Isolation Methods Extracellular vesicles (EVs):
- To isolate EVS for clinical research or therapeutic development, EVs must be separated from contaminants, other particles, and sub cellular particles.
- Though ultracentrifugation-based techniques are still the gold standard for isolating exosomes, alternative techniques have been developed to overcome ultracentrifugation’s drawbacks. These alternative techniques have been developed based on exosome precipitation, immunoaffinity capture, and isolation by size; nevertheless, even these techniques are unable to isolate exosomes entirely and usually produce complicated mixes of EVs and other extracellular space components.
Fig: Isolation of Extracellular vesicles (EVs)
1) During regular cell activity, cells release extracellular vesicles (EV).
2) Conditioned culture media is collected for EV separation, and significant impurities are eliminated by a series of low-speed centrifugations.
3) A 100K pellet is put onto the bottom of an iodixanol gradient after the cleared supernatant has been condensed by ultracentrifugation. As EVs rise, EV-enriched fractions are gathered and ground into pellets. The final sample is free of impurities and high in EVs.

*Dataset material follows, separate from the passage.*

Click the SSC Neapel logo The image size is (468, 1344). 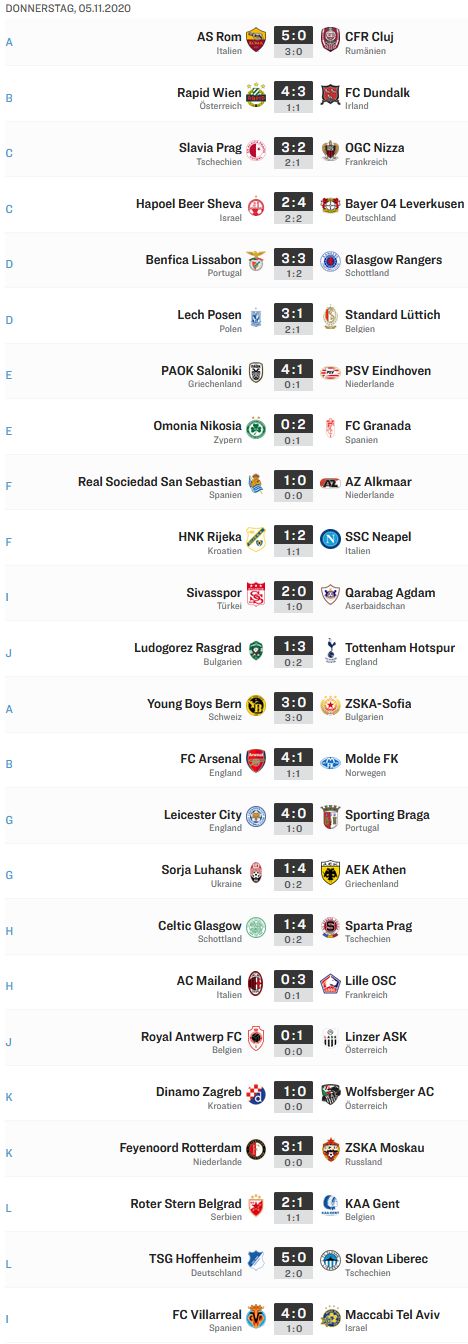[x=330, y=537]
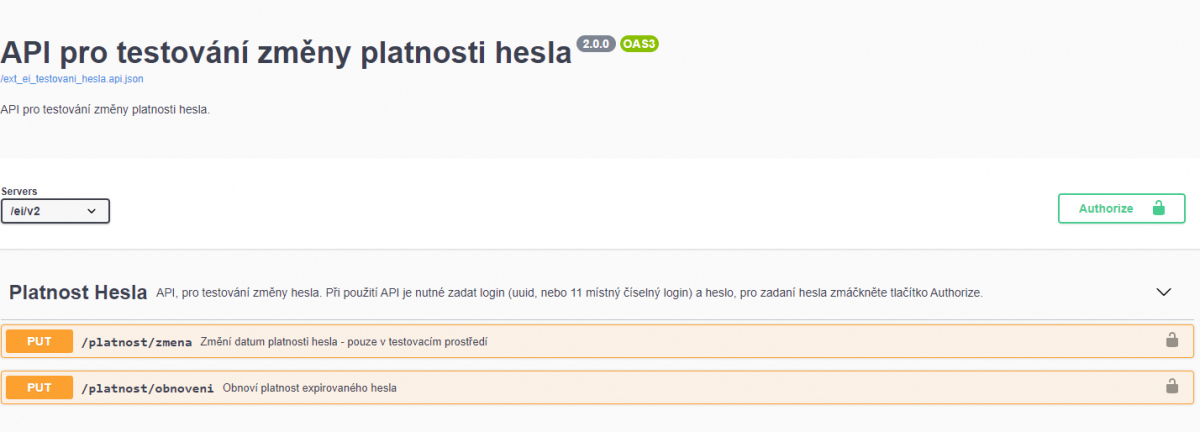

Extracellular vesicles as tools and targets in therapy for diseases:
- EVs act as a potential diagnostic marker for several types of diseases such as cancer. Because they play a major role in cellular communication, they are also used as a therapeutic agent,
- Because EVs naturally serve as transporters, they can potentially be good vectors for delivering exogenously loaded drugs.

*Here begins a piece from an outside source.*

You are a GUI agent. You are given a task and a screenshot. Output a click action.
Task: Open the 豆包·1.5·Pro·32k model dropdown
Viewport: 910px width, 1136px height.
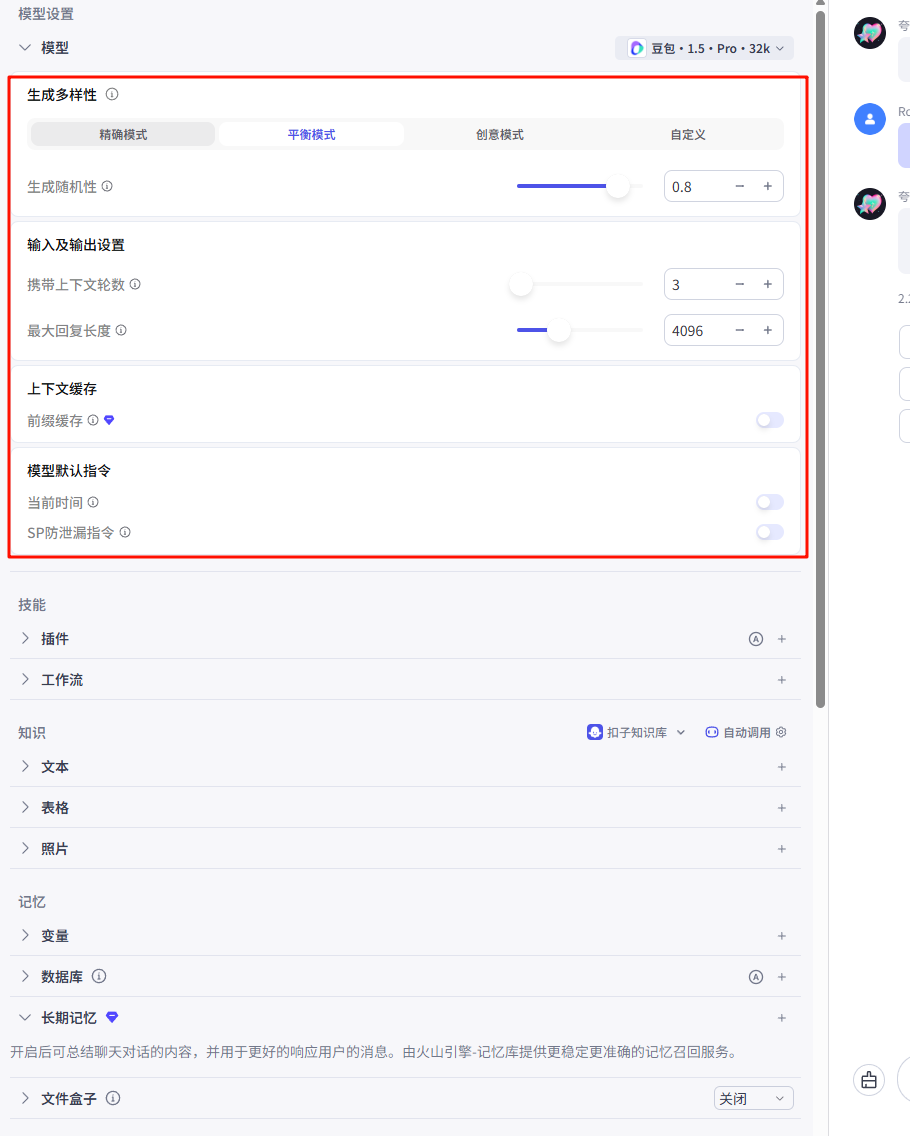(x=704, y=47)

- EVs can be used for regenerative medicine, cancer, and infectious diseases as both a diagnostic and therapeutic tool.
References:
- Zhao, Z., Wijerathne, H., Godwin, A.K. and Soper, S.A., 2021. Isolation and analysis methods of extracellular vesicles (EVs). Extracellular vesicles and circulating nucleic acids, 2(1), p.80.
- Abels, E.R. and Breakefield, X.O., 2016. Introduction to extracellular vesicles: biogenesis, RNA cargo selection, content, release, and uptake. Cellular and molecular neurobiology, 36(3), pp.301-312.
- Di Bella, M.A., 2022. Overview and update on extracellular vesicles: considerations on exosomes and their application in modern medicine. Biology, 11(6), p.804.